Thanks to the EAB, most of Toronto’s ash trees have died or have been chopped down. But according to Smith, this may not be a bad thing. “We should never have more, in my opinion, of one per cent of any tree species on the streets because they will all be vulnerable to repeated invasions of new pests.”
Instead of bringing back all the lost ash trees, Smith said that the aim of this new bio-control plan is to “retain our canopy cover… and replace trees with the species that we want [in order] to achieve a one per cent of every [tree] species.

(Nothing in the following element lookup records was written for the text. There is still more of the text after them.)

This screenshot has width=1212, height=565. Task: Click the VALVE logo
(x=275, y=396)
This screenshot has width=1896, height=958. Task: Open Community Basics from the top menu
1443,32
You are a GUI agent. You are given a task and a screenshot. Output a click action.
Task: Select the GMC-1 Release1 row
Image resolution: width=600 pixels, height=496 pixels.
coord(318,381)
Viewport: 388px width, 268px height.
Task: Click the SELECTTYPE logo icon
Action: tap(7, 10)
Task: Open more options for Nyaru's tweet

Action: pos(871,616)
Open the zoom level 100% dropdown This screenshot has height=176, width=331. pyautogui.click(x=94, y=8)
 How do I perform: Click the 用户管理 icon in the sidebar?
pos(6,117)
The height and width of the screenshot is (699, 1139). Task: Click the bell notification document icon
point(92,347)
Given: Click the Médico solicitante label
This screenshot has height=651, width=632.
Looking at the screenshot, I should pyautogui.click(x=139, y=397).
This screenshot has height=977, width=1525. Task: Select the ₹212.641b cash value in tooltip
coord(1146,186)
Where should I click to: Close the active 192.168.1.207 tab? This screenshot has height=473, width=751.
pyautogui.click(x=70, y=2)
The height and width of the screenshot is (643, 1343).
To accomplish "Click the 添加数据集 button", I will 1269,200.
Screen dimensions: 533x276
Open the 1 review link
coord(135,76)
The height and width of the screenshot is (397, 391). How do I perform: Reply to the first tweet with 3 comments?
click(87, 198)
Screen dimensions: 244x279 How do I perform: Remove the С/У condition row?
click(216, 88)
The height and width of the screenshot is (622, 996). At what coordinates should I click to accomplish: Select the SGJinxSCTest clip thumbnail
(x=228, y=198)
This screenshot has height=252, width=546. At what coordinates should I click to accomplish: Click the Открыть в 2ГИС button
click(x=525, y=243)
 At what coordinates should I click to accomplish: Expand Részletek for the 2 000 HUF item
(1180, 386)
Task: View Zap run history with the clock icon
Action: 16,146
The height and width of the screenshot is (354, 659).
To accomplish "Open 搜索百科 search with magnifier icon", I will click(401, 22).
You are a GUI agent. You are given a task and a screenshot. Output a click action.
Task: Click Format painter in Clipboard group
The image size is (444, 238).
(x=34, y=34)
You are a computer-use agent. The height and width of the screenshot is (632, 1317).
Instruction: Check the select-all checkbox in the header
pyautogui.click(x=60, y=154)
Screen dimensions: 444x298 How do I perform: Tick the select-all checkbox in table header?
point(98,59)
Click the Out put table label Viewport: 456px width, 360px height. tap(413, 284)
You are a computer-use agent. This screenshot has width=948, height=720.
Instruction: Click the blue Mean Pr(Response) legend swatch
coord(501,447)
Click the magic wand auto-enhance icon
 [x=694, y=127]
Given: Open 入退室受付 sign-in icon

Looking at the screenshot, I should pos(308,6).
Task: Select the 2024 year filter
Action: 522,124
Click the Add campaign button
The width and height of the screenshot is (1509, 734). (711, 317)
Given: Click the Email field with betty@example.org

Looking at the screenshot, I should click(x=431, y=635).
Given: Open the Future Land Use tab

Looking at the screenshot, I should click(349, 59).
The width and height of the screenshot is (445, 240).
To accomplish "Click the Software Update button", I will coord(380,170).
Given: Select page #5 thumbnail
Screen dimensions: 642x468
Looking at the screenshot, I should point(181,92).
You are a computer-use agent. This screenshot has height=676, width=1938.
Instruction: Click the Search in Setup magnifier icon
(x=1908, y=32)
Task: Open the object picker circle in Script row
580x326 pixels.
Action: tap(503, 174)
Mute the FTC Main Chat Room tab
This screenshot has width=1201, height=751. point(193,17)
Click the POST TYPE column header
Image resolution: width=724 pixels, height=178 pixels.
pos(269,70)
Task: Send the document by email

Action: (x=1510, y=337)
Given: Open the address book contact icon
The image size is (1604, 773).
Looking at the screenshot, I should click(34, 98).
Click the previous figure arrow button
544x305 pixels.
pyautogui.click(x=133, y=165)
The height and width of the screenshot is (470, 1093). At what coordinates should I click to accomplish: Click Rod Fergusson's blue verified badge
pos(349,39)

That would be ideal for Toronto.”
Smith believes increasing tree diversity will be “our real resilience against future invasions.”
While the entire city of Toronto is considered infested, there are still other cities like Winnipeg, Halifax, and Vancouver, that are anticipating the arrival of the EAB.
In 2012, the City of Toronto began administering its own control plan, which was to inject 13,000 of the city’s trees with the pesticide TreeAzin and to cut down 82,000 ash trees by 2020.
But this plan is not cheap. The estimated cost of the management program is $71.2 million, and that’s only for the city-owned trees. Smith said that “60 per cent of these trees are on private land, so individual property owners have had to invest a lot of money because this insect came in. And because we had so [many trees], the insect did really, really well.”
Sixty thousand of these wasps have already been released, and throughout the summer, the organization plans to raise and release 10,000 more. But these numbers are actually quite small. Smith said you could probably fit them all in “a couple of coffee cups… they’re not the yellow-jacket hornets that people see around.”
These wasps have no hazardous effects on environmental or human health, and have been thoroughly screened. “This is a real process to import insects like this. It takes maybe 10, 15 years before you can get approval to release,” said Smith.
The real environmental impact that comes from the EAB, according to Smith, is where the “cutting that has gone on and the areas that are opened up… in the riparian zones… You lose the trees along the streams, the streams heat up, they become slow and sluggish, and the water’s less clear. Because trees are needed to keep it cool, we don’t have fish.”
With regards to the effects of the wasps, Smith said that she is “less worried environmentally. I think… the huge population of ash, and now the loss of this ash as a result of this invasive insect… is more devastating than these small parasitic wasps will ever be.”